Bush intends to keep most of American overseas military personnel in country in Iraq far past–years past–the June 30th date when Spain intends to withdraw their troops. They, at least, have clearly indicated their first priority is fighting terrorism, not unemployed Iraqis. They are also indicating generally their conviction that the illegal occupation and guerilla war will continue to further deteriorate Arab-American relations while encouraging more acts of terrorism, a proposition that is hardly debatable, least of all with Al Qaeda.

In the aftermath of a sorrowfully devastating and murderous attack against it, Spain has begun its newest era with eyes wide open, with level purpose, and with an admirable resolve. In seeking justice and civil restoration, the Spaniards have first declared that transnational terrorists, not Iraq, are their deadly enemies. Like their many compatriots around the world who wish them success, they have independently concluded there never was a credible association among Al Qaeda and Iraq. But these days you’d have to live in a cave to believe that.

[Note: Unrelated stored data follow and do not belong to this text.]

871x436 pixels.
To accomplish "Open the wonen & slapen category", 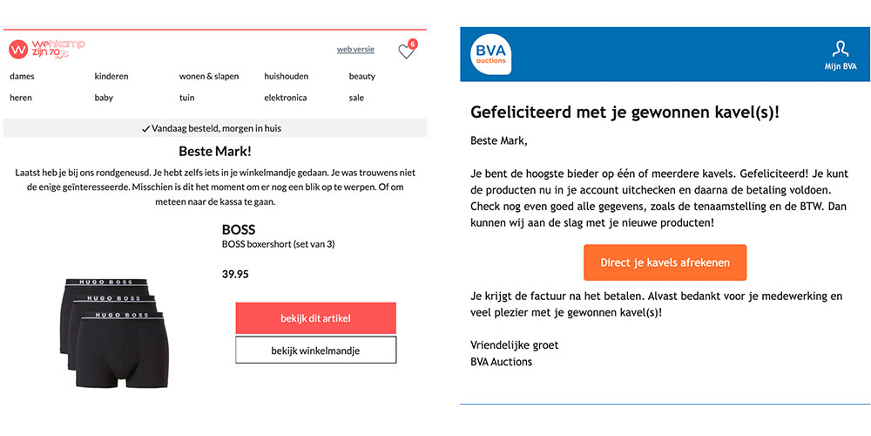I will 209,77.
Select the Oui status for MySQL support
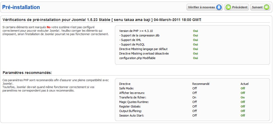The height and width of the screenshot is (124, 275). point(195,44)
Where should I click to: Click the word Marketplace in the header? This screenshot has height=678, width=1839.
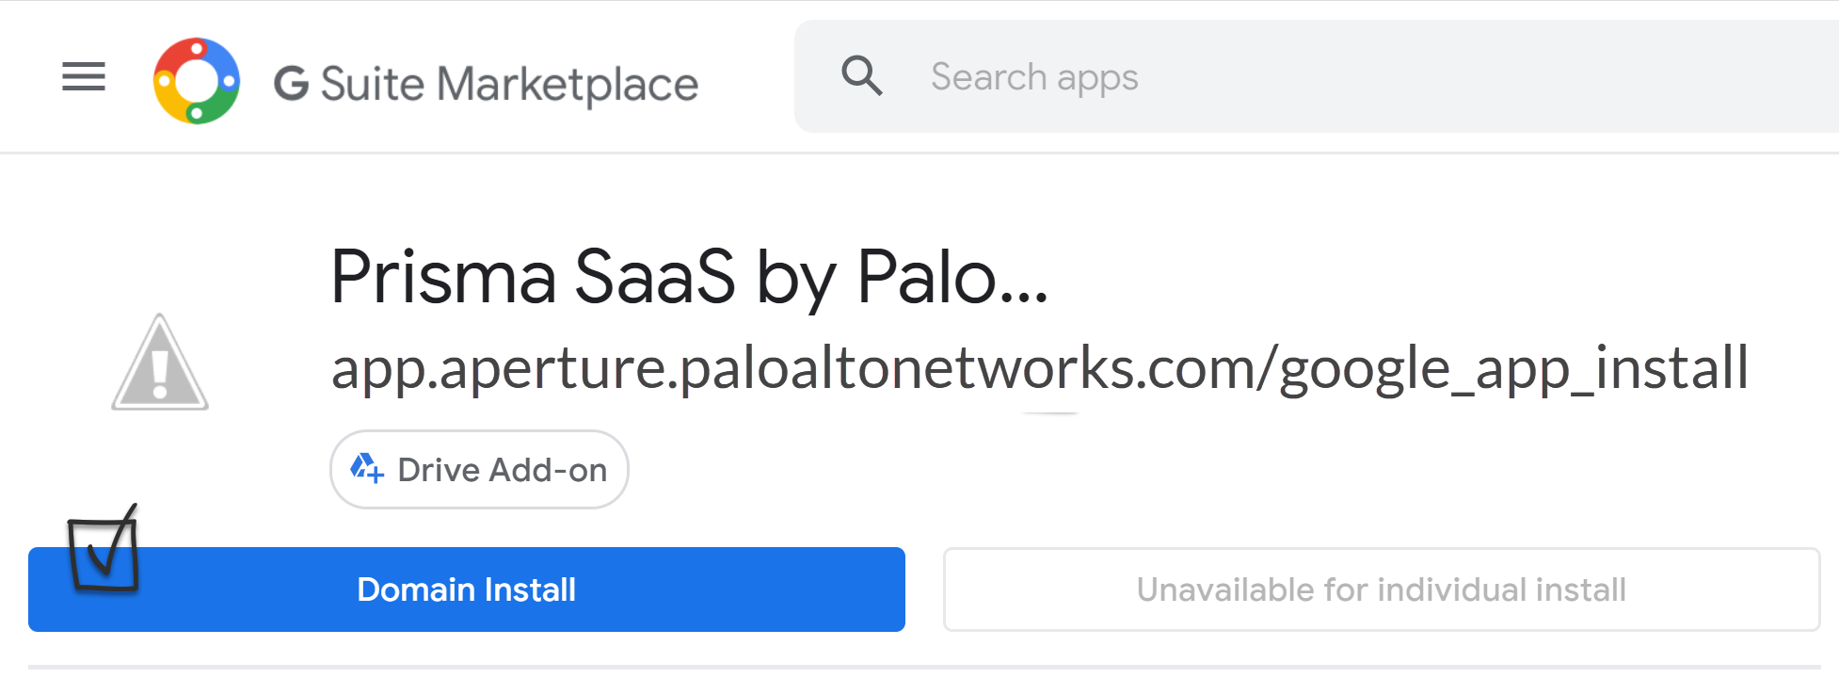coord(568,84)
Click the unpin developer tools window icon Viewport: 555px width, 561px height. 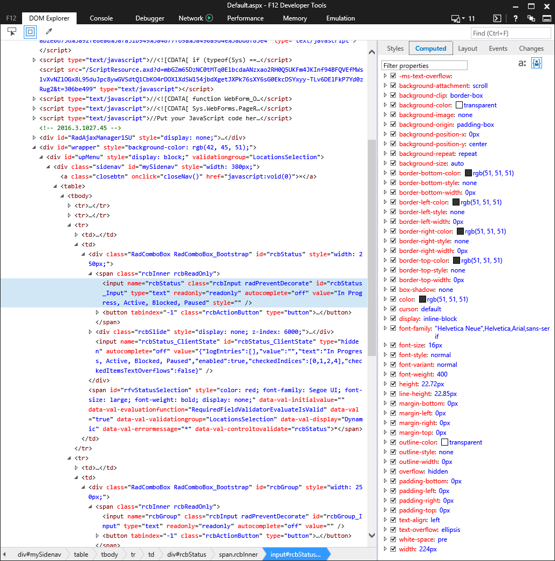pos(531,18)
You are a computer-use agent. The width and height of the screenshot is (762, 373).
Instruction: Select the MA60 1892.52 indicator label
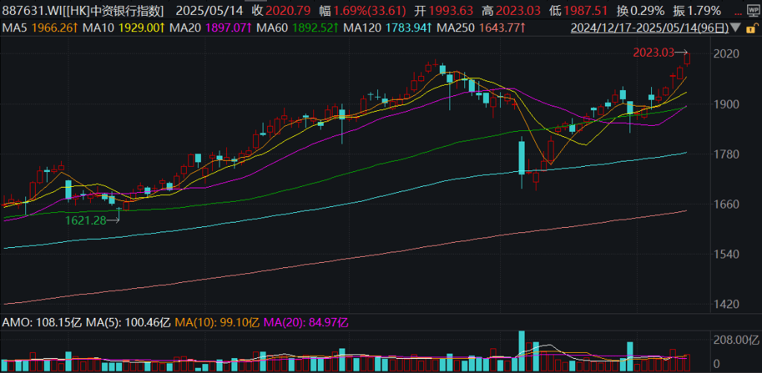coord(297,28)
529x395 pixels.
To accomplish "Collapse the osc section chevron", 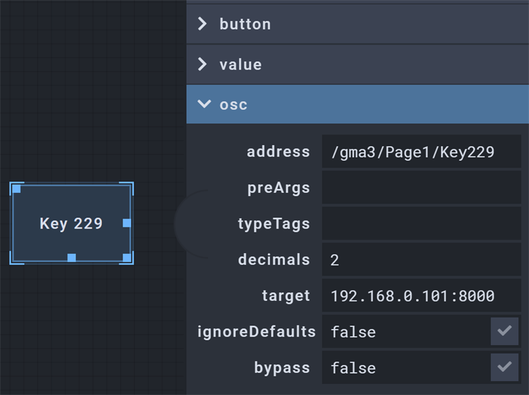I will (203, 104).
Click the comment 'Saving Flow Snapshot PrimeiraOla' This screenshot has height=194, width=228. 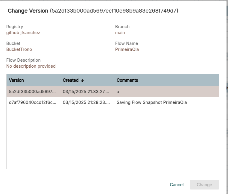tap(151, 102)
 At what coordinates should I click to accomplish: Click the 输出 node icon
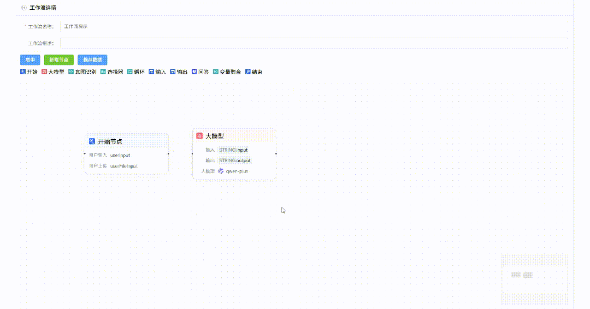pos(173,72)
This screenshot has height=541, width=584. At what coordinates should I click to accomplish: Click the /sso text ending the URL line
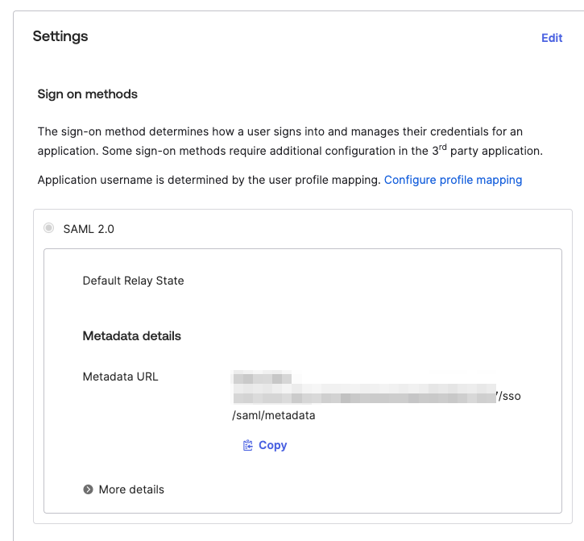coord(511,396)
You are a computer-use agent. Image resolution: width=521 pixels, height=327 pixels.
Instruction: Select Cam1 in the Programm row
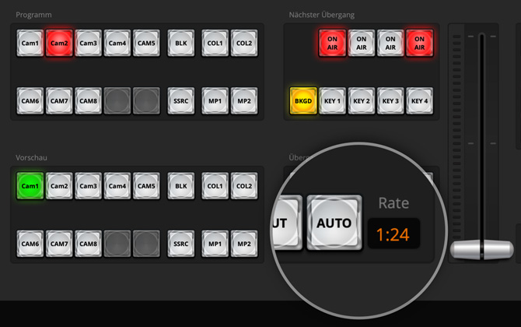pyautogui.click(x=30, y=44)
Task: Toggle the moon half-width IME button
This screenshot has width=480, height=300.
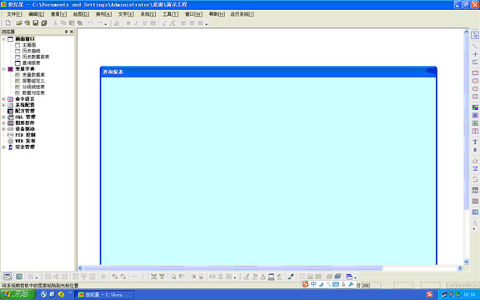Action: 321,284

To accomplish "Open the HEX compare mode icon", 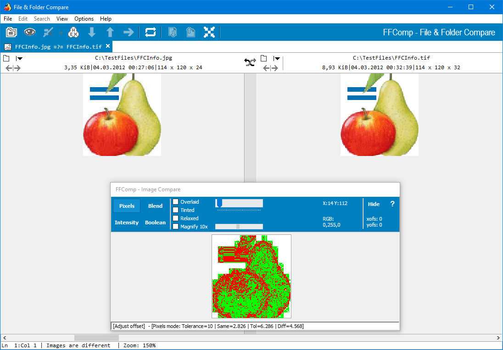I will pos(73,32).
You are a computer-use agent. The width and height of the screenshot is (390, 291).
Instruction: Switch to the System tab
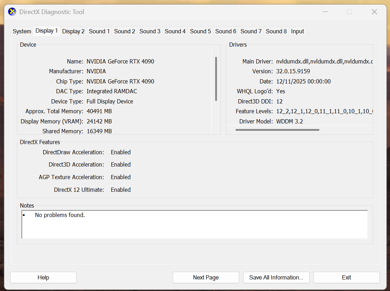point(22,31)
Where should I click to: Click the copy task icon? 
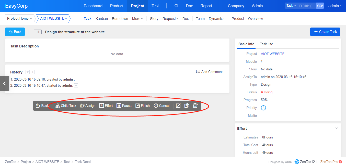(187, 106)
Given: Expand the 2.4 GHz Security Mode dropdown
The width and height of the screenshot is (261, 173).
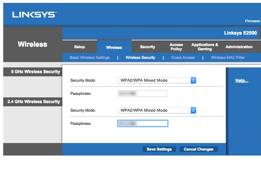Looking at the screenshot, I should click(x=157, y=111).
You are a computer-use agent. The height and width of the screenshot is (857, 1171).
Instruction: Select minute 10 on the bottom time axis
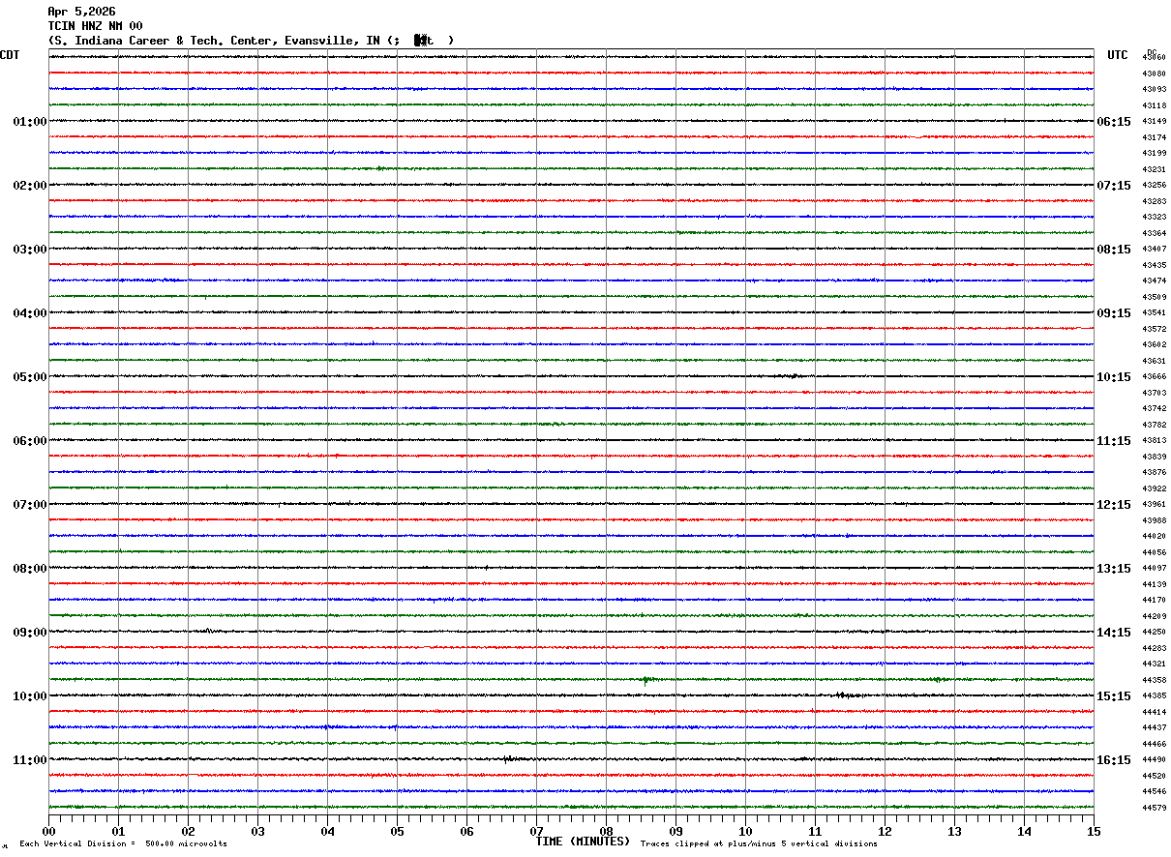(x=745, y=831)
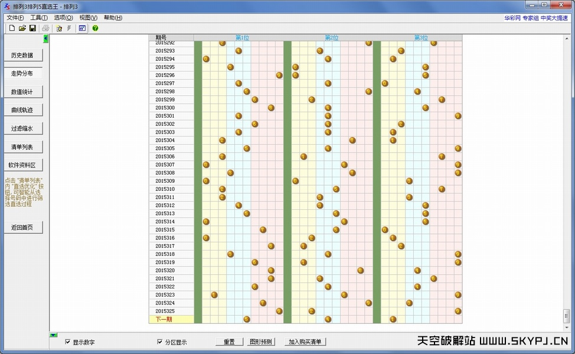Toggle the 显示数字 checkbox
Screen dimensions: 575x354
[68, 342]
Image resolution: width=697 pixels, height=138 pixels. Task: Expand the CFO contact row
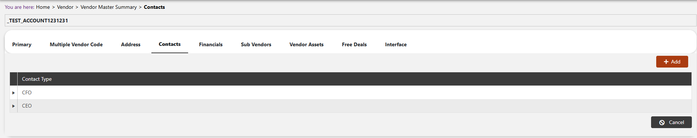[14, 92]
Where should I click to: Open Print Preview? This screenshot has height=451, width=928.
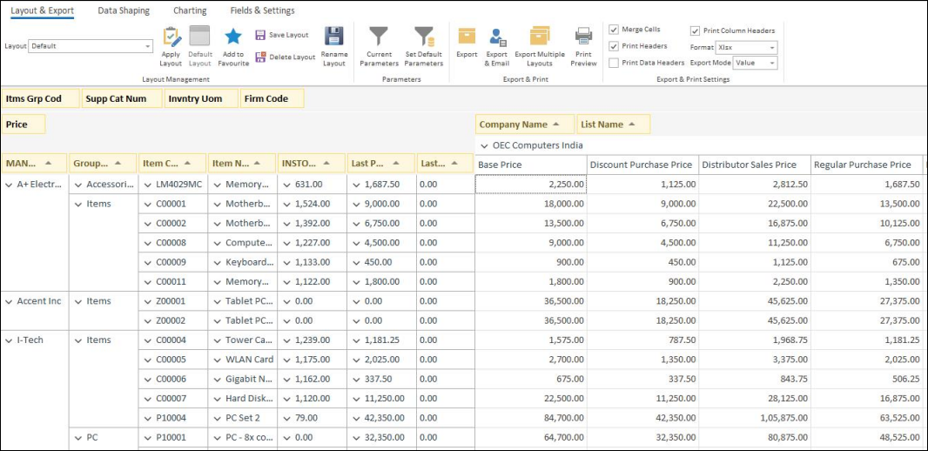click(x=583, y=37)
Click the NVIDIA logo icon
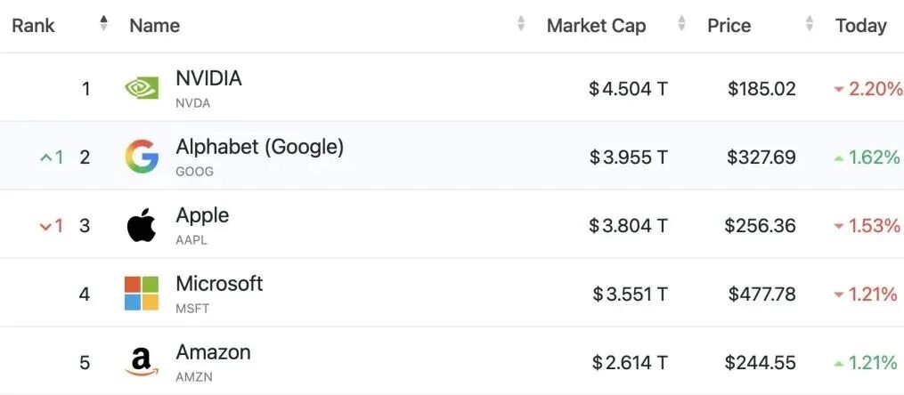The height and width of the screenshot is (395, 904). [142, 87]
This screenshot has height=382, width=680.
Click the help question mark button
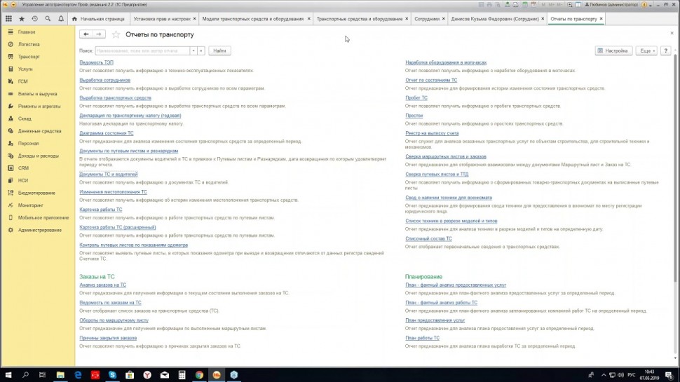point(666,51)
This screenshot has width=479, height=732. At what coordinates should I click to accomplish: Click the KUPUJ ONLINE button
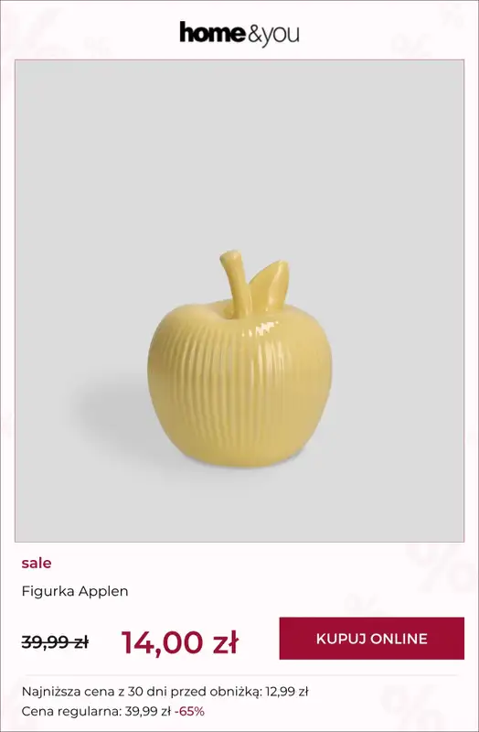click(x=372, y=638)
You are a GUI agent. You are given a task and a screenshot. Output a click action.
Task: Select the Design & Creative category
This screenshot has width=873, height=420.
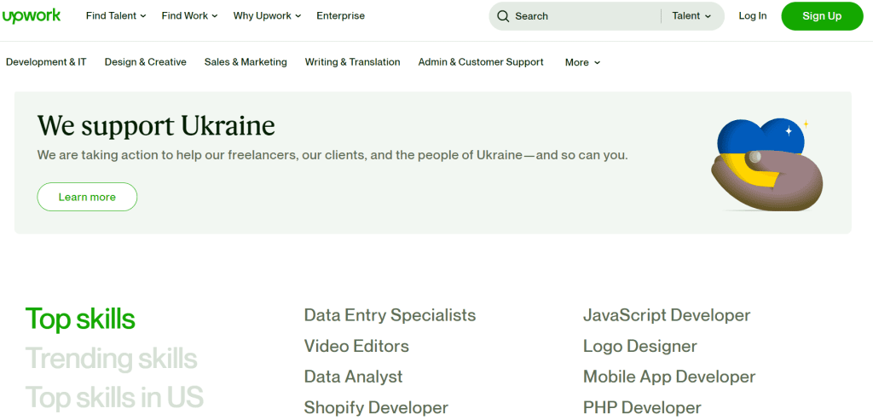point(145,62)
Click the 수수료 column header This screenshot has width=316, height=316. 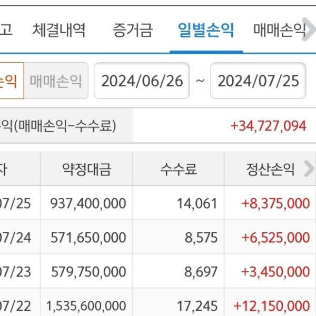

Worthy of accurate notice, in their first moves to redress their injuries, they’ve pointedly and precisely stated the primacy that will be given to the opposition to terrorism by the new government. Worthy of emulation, they have shunned, even in the pain of Madrid, the take-all-comers, bar-room “Bring ’em on!” rhetoric of blind confrontation. You’d have to live in a cave to talk like that. That’s not the new Spain, and they are definitely not caving in to terrorism.